Сычеву хотелось поговорить по душам, и он отослал Мишку в лабораторию за термометром.

— Беспокоились, Андрей Николаевич? — участливо спросил Сычев, и Андрей почувствовал, что это участие не показное, а искреннее.

— Да, — признался Перов, — беспокоился и беспокоюсь… Беспокоюсь, чтобы не повторилось. Ведь я понимаю, что это с умыслом сделано. Кому-то я поперек горла стал.

— Глубже берите, Андрей Николаевич. Тут кому-то поперек горла вся наша работа стала.

Сычев не спеша завернул цигарку, прикурил и продолжал:

— Работа у нас по-другому пошла. По-настоящему. Я вот, к примеру, на этом заводе с его основания. Котлованы под фундамент копал, а потом так на заводе и остался. Всякое видел за двенадцать лет: и хорошее и плохое… Ведь мне и другому тоже, старому рабочему, легко ли было смотреть, как мы последние два года работали? Прямо скажу, невесело… Некоторые из начальства так думают, что рабочему одна забота: заработать побольше — и все. Это раньше, в старое время так было. Теперь рабочий заработать тоже хочет, а еще больше стремится, чтобы от работы, от труда его толк был.

И участливо взглянув прямо в глаза Перову, добавил:

— Что вам обидно, это мы, Андрей Николаевич, понимаем. Ну только скажу вам, эта история и нас всех по живому задела. И вы не беспокойтесь. Пускай он хитер, этот подлец, что под нас яму копает, а что он против народа сделает?

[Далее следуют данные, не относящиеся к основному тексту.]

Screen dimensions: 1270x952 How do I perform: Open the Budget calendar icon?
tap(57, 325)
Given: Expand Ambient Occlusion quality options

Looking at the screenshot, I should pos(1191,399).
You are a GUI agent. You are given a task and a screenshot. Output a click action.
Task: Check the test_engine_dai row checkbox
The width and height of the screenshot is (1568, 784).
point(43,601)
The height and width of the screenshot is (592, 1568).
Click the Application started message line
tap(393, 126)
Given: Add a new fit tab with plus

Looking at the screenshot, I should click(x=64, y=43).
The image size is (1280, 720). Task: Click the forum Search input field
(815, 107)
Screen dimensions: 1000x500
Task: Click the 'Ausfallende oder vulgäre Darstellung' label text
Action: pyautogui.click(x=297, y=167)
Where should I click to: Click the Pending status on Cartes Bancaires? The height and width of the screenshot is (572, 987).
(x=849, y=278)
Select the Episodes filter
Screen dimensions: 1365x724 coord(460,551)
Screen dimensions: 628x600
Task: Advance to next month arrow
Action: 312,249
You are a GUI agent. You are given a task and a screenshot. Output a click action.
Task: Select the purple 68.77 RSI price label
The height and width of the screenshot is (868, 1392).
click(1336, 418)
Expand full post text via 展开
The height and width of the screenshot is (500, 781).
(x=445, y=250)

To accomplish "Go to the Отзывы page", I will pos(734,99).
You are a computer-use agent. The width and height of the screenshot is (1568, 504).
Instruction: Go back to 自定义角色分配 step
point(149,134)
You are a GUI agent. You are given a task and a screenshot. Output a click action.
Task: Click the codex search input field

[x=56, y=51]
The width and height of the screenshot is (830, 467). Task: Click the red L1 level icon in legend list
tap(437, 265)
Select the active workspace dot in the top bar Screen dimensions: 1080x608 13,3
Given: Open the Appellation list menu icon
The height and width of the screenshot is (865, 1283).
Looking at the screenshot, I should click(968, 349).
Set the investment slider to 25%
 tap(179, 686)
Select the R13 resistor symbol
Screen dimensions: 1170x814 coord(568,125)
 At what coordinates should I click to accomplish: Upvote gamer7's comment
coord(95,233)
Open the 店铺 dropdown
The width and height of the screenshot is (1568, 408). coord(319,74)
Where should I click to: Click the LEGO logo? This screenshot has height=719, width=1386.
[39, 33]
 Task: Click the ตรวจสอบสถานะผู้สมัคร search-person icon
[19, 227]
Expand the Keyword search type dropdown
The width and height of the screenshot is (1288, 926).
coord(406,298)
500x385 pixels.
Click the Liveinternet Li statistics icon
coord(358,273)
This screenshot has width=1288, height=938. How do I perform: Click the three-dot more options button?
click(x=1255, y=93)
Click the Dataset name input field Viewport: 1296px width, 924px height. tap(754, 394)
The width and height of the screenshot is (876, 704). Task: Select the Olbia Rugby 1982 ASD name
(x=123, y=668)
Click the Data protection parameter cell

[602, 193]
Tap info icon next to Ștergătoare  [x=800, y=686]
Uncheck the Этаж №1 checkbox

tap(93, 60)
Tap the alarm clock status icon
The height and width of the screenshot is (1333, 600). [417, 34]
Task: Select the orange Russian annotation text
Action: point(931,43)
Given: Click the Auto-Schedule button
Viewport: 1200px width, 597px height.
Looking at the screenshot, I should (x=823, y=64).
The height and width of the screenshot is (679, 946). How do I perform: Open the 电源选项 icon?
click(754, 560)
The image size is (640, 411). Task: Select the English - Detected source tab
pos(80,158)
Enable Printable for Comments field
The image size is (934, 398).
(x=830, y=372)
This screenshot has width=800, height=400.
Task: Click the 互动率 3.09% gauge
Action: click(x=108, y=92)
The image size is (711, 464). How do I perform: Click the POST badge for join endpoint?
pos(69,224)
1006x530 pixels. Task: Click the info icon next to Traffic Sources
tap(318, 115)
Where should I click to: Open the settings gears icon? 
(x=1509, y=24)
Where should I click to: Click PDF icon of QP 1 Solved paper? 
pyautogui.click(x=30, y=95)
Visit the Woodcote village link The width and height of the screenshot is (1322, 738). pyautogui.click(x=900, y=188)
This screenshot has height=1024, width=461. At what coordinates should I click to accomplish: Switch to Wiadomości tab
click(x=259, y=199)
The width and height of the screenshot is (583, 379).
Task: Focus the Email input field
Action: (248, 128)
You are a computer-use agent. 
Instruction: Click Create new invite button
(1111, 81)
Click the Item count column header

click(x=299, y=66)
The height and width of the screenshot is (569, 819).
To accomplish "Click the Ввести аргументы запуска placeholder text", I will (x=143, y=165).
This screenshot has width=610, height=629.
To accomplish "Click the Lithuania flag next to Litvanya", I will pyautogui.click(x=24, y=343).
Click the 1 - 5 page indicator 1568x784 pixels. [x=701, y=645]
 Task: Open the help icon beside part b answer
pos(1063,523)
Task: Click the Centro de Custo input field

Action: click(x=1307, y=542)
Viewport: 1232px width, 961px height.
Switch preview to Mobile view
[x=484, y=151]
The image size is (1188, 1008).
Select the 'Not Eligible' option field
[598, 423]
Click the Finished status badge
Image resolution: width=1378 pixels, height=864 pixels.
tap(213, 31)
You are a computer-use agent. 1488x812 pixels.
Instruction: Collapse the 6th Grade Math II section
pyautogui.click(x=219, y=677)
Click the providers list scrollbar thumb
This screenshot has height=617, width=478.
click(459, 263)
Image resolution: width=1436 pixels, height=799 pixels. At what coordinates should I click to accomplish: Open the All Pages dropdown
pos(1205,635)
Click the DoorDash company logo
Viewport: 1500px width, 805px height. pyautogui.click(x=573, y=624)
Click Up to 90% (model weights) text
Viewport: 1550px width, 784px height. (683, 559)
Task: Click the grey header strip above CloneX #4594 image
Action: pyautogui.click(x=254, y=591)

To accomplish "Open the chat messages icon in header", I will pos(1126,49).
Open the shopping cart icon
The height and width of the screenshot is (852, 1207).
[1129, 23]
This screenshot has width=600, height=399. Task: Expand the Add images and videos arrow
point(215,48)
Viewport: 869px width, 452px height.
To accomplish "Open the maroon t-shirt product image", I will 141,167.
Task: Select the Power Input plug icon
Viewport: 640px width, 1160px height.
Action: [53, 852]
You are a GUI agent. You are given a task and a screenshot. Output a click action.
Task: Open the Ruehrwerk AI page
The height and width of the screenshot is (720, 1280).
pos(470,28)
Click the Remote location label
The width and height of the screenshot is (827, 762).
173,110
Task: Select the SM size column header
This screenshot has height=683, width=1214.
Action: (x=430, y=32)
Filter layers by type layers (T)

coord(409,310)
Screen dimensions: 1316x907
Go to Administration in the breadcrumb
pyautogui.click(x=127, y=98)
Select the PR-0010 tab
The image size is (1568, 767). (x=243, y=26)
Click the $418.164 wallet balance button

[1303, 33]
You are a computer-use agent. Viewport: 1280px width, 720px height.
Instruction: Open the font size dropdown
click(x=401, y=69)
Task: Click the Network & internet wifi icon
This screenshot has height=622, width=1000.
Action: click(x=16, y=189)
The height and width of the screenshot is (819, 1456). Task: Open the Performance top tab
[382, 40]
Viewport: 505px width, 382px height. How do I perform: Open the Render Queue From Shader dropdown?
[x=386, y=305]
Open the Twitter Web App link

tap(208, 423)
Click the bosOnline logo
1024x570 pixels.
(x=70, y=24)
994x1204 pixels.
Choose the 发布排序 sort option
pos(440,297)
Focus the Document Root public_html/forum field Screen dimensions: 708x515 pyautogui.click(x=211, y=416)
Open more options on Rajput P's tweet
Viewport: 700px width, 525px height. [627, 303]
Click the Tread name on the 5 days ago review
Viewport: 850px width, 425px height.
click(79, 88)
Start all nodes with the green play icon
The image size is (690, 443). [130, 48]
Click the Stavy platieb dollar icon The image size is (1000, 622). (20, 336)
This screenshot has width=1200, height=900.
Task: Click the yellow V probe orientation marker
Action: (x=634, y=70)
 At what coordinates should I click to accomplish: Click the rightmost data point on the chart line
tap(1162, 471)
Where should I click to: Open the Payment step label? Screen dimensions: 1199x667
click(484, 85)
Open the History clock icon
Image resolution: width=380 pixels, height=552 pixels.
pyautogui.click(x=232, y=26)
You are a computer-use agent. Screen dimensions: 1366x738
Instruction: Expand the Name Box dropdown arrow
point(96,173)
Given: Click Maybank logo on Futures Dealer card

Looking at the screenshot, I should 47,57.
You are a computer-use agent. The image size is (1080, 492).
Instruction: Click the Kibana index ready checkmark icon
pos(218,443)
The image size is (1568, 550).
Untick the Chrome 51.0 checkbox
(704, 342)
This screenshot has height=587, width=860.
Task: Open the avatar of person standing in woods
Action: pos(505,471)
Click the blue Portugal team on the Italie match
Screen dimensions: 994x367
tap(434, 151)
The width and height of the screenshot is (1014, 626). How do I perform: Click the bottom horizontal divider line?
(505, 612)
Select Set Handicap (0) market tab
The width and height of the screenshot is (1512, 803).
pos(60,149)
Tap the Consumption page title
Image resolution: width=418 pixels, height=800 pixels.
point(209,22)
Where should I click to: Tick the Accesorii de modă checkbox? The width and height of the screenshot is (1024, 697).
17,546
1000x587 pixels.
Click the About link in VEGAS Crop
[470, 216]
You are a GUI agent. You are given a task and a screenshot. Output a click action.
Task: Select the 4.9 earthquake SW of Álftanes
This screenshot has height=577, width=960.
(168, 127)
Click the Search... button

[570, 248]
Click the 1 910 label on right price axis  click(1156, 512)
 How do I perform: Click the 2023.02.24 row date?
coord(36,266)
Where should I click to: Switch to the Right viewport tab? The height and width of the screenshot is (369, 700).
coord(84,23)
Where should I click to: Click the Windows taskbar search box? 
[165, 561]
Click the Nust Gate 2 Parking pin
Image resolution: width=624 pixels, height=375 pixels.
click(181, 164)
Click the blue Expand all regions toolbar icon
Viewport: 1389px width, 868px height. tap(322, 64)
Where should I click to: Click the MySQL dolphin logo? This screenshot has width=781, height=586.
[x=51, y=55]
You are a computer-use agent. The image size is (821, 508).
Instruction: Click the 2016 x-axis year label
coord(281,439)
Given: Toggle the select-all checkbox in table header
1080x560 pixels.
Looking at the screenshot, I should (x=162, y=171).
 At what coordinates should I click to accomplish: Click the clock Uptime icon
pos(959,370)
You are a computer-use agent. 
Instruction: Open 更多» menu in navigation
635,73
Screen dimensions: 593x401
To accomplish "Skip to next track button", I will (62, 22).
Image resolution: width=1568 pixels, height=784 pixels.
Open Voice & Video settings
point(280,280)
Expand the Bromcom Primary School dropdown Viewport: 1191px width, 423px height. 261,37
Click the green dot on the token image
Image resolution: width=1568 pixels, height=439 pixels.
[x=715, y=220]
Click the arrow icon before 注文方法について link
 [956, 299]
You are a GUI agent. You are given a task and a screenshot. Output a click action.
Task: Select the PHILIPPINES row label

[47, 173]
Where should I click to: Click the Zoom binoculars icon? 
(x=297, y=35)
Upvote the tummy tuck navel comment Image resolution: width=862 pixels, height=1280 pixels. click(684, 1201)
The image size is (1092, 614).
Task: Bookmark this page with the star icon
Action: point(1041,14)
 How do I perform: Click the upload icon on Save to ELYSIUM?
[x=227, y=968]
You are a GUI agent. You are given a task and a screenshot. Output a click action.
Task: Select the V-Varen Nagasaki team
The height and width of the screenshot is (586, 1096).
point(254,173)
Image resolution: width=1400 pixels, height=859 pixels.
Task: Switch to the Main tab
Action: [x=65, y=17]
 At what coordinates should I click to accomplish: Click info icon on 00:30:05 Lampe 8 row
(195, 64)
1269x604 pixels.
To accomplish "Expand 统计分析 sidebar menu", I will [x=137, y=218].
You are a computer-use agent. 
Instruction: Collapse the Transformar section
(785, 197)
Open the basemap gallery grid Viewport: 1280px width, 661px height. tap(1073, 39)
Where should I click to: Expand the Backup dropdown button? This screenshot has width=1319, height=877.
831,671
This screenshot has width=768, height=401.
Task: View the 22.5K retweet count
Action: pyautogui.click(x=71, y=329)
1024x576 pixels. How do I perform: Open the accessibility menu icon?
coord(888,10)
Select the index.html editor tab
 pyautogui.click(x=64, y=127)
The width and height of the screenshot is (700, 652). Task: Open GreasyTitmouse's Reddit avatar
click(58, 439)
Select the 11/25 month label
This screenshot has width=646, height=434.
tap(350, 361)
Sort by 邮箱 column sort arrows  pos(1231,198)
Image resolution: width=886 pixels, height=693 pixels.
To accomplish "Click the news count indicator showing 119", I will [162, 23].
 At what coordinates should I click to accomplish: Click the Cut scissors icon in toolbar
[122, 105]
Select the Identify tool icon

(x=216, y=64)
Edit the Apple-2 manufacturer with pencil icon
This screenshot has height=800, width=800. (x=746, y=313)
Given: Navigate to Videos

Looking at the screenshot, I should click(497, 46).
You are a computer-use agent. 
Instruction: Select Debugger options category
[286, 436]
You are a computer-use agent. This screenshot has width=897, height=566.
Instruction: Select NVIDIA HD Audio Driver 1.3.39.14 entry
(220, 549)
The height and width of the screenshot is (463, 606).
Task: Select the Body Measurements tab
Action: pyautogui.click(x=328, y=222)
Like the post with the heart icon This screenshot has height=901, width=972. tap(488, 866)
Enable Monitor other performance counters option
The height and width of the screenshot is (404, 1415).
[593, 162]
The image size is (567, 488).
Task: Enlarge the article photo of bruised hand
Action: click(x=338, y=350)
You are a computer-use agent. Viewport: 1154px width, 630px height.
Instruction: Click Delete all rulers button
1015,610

— Спасибо, Федор Иванович! — Андрей пожал руку Сычеву. — За доверие спасибо.

Глава девятая

1

Сергей Сергеевич Кравцов был не в духе. Разговор с секретарем горкома Еремеевым состоялся почти поделю тому назад, но чувство досады не проходило.

— Доклад делайте сами, — сказал ему Еремеев в ответ на просьбу послать докладчика по итогам партконференции.

Кравцов попытался сослаться на занятость, но Еремеев не дал ему договорить.

— Сами, именно сами! — подчеркнул он и, заметив недовольное выражение лица собеседника, улыбнулся чуть приметно, одними глазами: — Это поможет вам по-партийному разглядеть свои собственные промахи.

На собрание пришел представитель горкома. Это не понравилось Сергею Сергеевичу. Чтобы «не выносить сор из избы», надо было избежать острых прений. Кравцов постарался сделать доклад как можно более общим и тщательно обошел все злободневные вопросы жизни завода. Андрей прослушал доклад с глубоким недоумением. Он ожидал, что докладчик расскажет коммунистам о работе завода, ведь он был руководителем коллектива и ему было что сказать.

Доклад закончился. Утомленные полуторачасовым пересказом резолюции, все молчали.

На вопрос председательствующего Максима Ивановича: «Кто желает высказаться?» — никто не отозвался. В молчании прошло несколько минут.

«Такая благополучная тишина, очевидно, устраивает докладчика, — подумал Андрей и почти со злостью посмотрел на самодовольную физиономию Кравцова. — Нет, Сергей Сергеевич, хоть это вам и не понравится, попытаюсь сказать, о чем вы умолчали».

— Разрешите мне слово, — сказал он — Странно проходит наше собрание, — начал Перов. — Кто может поверить, чтобы коммунистам производственной партийной организации нечего было сказать при обсуждении решений партконференции?

Почему же мы молчим? Или нас Сергей Сергеевич так убаюкал своим благополучным докладом? Он, видимо, доволен нашей работой. Ну что ж! Кому что нравится…

А отчего Сергей Сергеевич не сказал, что второй год на складе валяется и ржавеет прошивная машина? Ее можно и нужно установить, об этом уже говорили рабочие-обувщики на производственном совещании. Почему до сих пор не налажена техническая учеба закройщиков? Сколько кожи прокроили за прошлый год! И сейчас положение не лучше. Почему директора это не тревожит? Почему он не прислушивается к справедливой критике рабочих и специалистов?

После выступления Андрея оцепенение прошло. Заговорили коммунисты из цехов, и у каждого нашлось, о чем сказать.

Говорили о частых простоях на производстве, о бесхозяйственности, нарушениях дисциплины, о грязи и захламленности в цехах и многом другом, наболевшем и беспокоившем всех.

— Выходит, — сказал выступавший последним Василий Парамонов, — резолюция та, о которой нам товарищ директор докладывал, хоть и в Москве писалась, а как бы и для нашего завода. Партийный глаз острый, за тысячи верст видит. И написано точно — не в бровь, а в глаз.

Представитель горкома, молодой, черноволосый, в защитной гимнастерке со следами недавно споротых петлиц, внимательно выслушал все выступления, время от времени делая пометки в своем блокноте.